> Stored data
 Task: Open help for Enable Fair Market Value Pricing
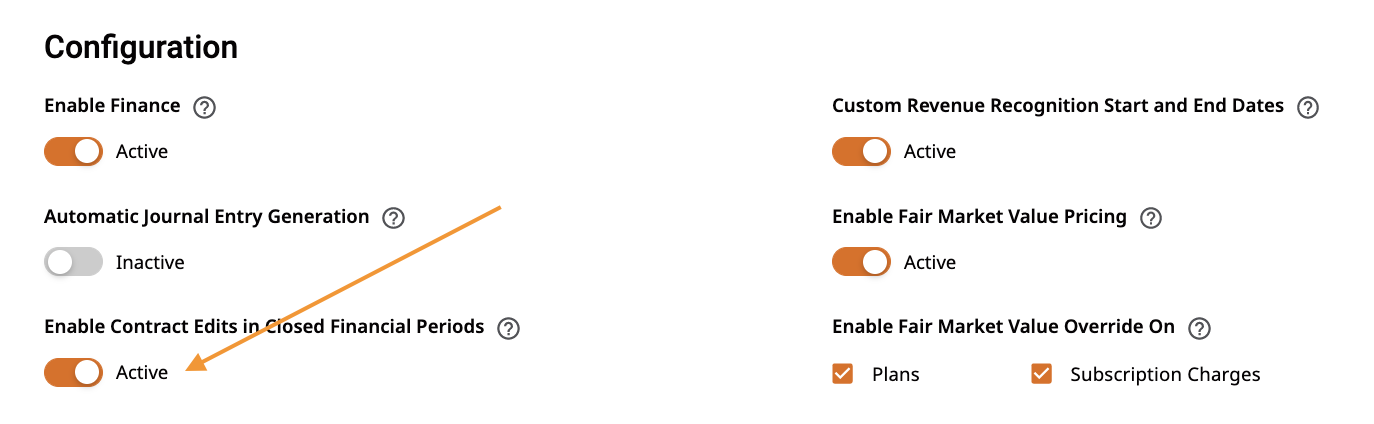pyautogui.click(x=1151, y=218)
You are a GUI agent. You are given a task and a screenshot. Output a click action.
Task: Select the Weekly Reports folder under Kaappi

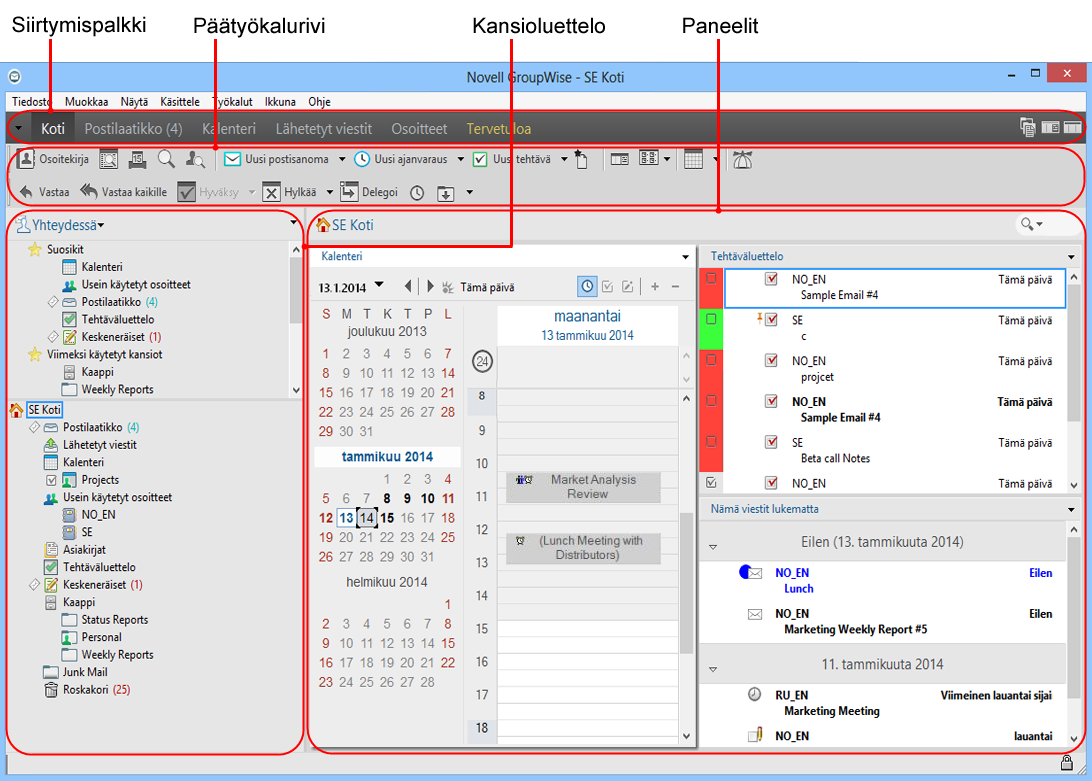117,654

==

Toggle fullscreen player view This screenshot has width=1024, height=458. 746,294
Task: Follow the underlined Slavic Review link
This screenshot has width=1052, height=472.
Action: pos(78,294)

> Exercise
How many lines in the items above contain the string "width"? Case counts. Reply with the number alone.

> Result
2